Imogen's desperate outcry announced to the world that the ginger snapped.

"Yes?" he asked with a benevolent smile.

"Don't you think that your... suggestions are a tad premature?"

"I'd say they are a tad overdue. You drew these pieces years ago." He waved his hand, his panatela still pressed between his fingers. "Have you done much since?"

Imogen decisively rose to her feet.

"I think, Mr. Guthrie, you should go." She felt her statement was rather harsh, so she awkwardly coughed twice and continued, "I will of course consider all your ideas, and--"

"I don't believe you will," Mr. Guthrie interrupted softly. "I believe, you will, for the lack of a better phrase, chicken out."

"Why would I? Some of your ideas were quite... promising," Imogen squeezed the words out of herself. "Now that I'm in possession of my works again, I will definitely put them to good use."

"Brilliant! And I'm offering you the safe and sure ways to do it."

"Are they? Safe?" Imogen asked. "Why do you want to help me? What's it for you, Mr. Guthrie?"

"Hopefully 45% of your earnings. I think we will make an excellent 'agent-artist' pair."

"Oh."

Imogen slowly sat down on her chair.

"Indeed," Mr. Guthrie purred. "You see, Ms. Fox, the life of an honest man and a gallery owner in a God forgotten tiny green corner such as Fleckney Woulds is, to say the least, idle - and hardly lucrative for that matter. I'm fully intending to keep my promise to DI Balinson and lead the life of an exemplary member of society, but I have my sins, and they need funding."

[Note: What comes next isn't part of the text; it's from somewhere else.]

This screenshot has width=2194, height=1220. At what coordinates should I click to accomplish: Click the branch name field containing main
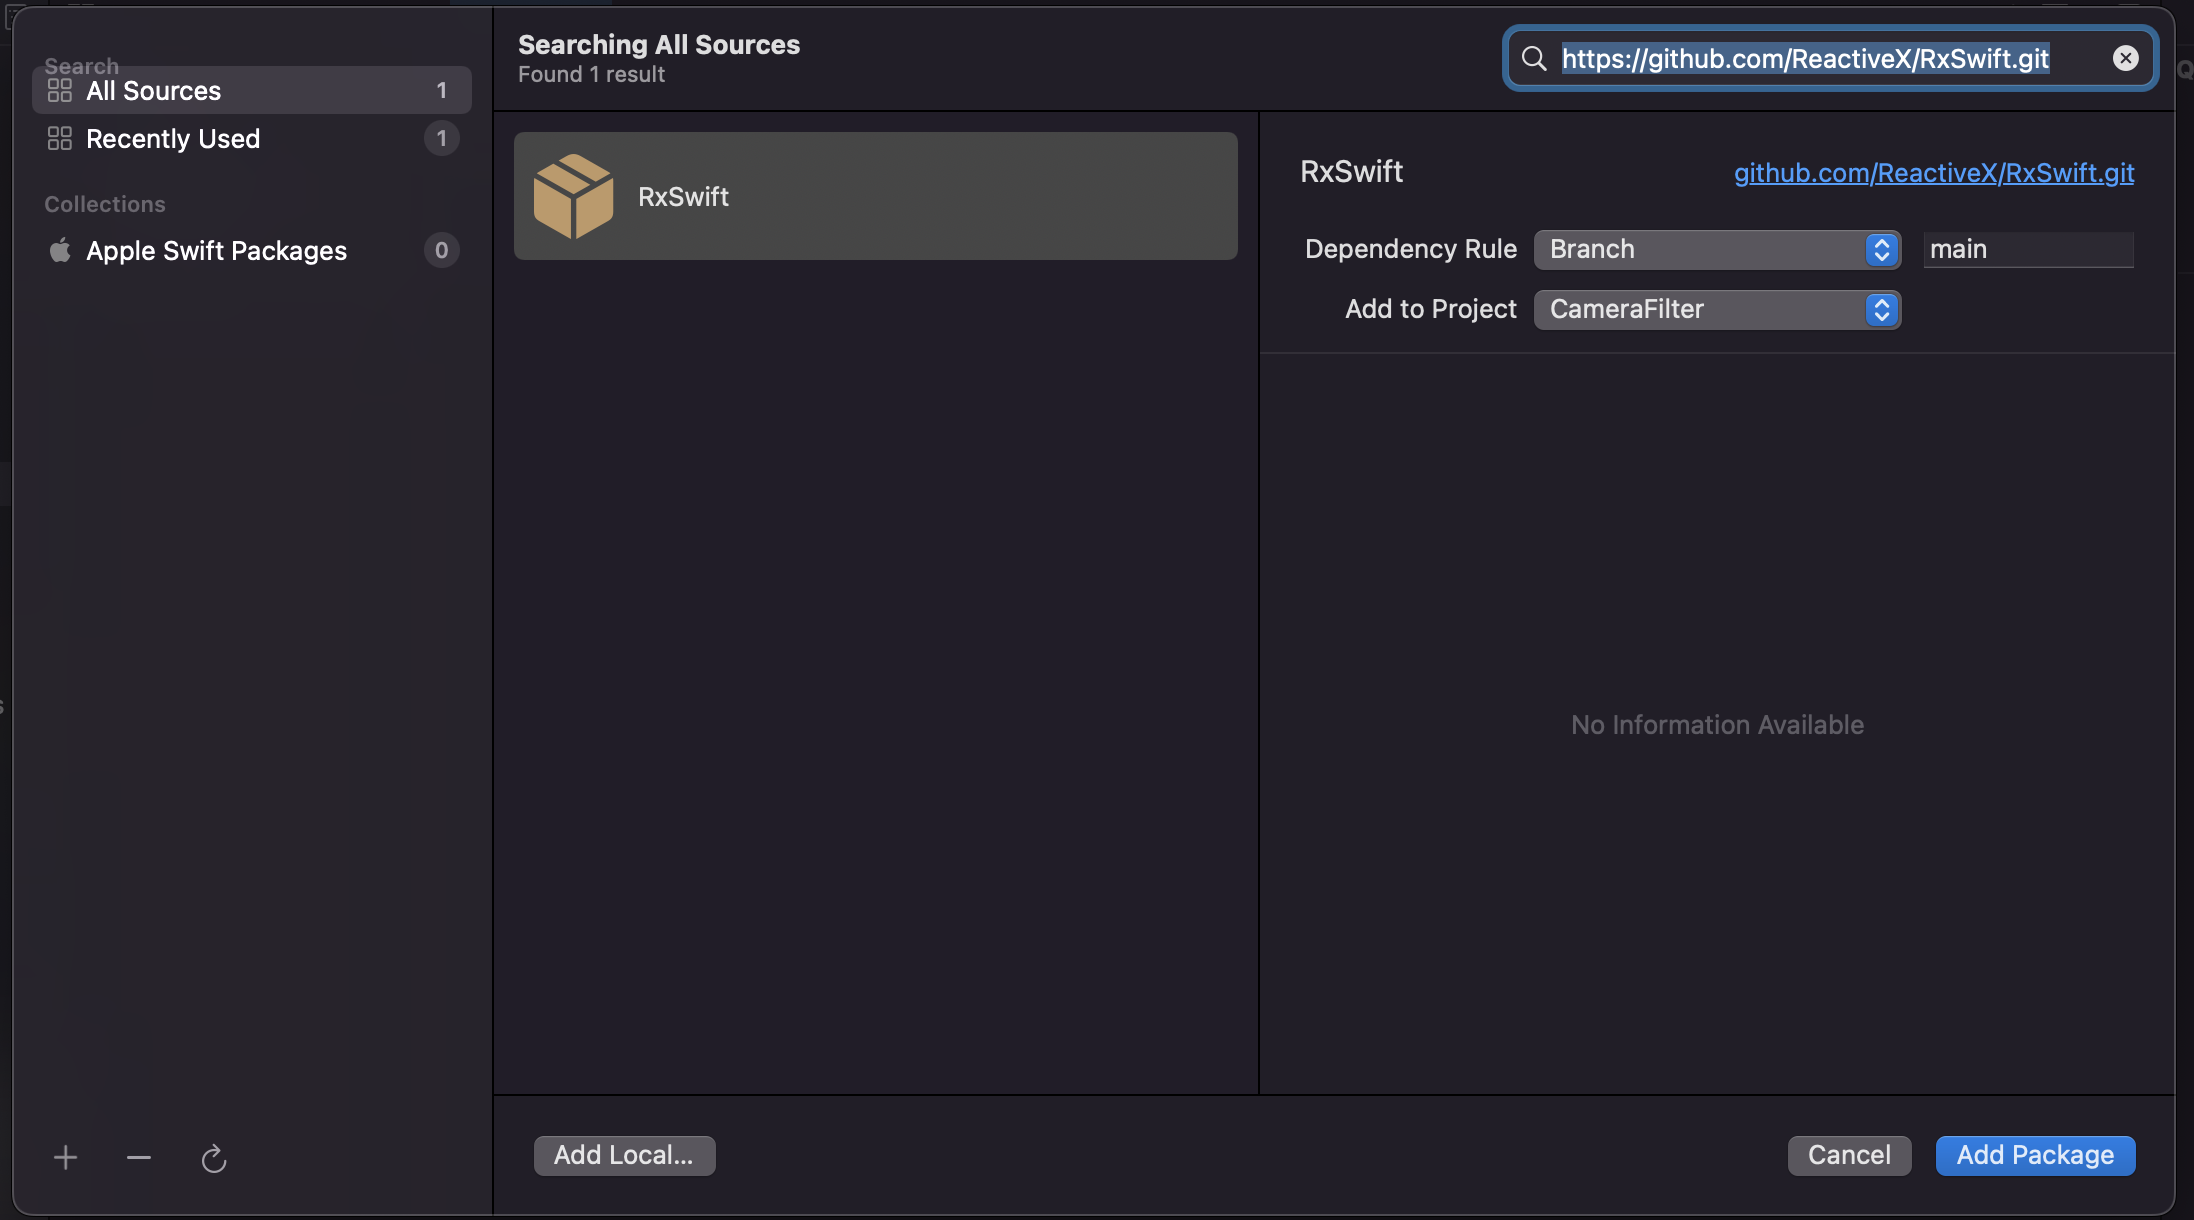[x=2028, y=249]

Imogen uncomfortably squirmed on her chair. The mentioning of the 'sins' hadn't been lost on her.

"Will you consider my offer, Ms. Fox?" Mr. Guthrie asked. "And feel free to consult your lawyer on this matter, of course."

The man rose and handed Imogen a few folded pieces of paper, which he'd been holding under his arm the whole time.

"I will obviously send you a digital copy, but perhaps you'd like to look through this early draft of a contract." Mr. Guthrie smiled. "And now I've got to dash. I'm dying for a fag."

He then stretched his palm, and kissed Imogen's hand that she'd given him.

"You have all my contact information on that contract. I'll be waiting for your email, or a ring, even. Good afternoon."

"Afternoon," answered Imogen, and sank into her chair when the door closed behind him.

Imogen put her folded arms on the table and lowered her heavy, pounding head on them. She took a few long breaths in, but it helped nothing: her mind had already started its usual work. And the overthinking began. She honestly didn't want to imagine and fantasise... but here they were, the pictures of her being the aforementioned illustrator, and an artist with her own exhibition, and magazines offering her work. And more, more, even more attractive ones.

Imogen groaned.

"The door was open," the Mayor's voice came from above, and Imogen's head popped up. He studied her for a few seconds. "Are you alright?"

"I... am. And you?" Imogen squeaked and immediately berated herself for the daft remark.

"Quite so. So, what did Angus Guthrie want with you?"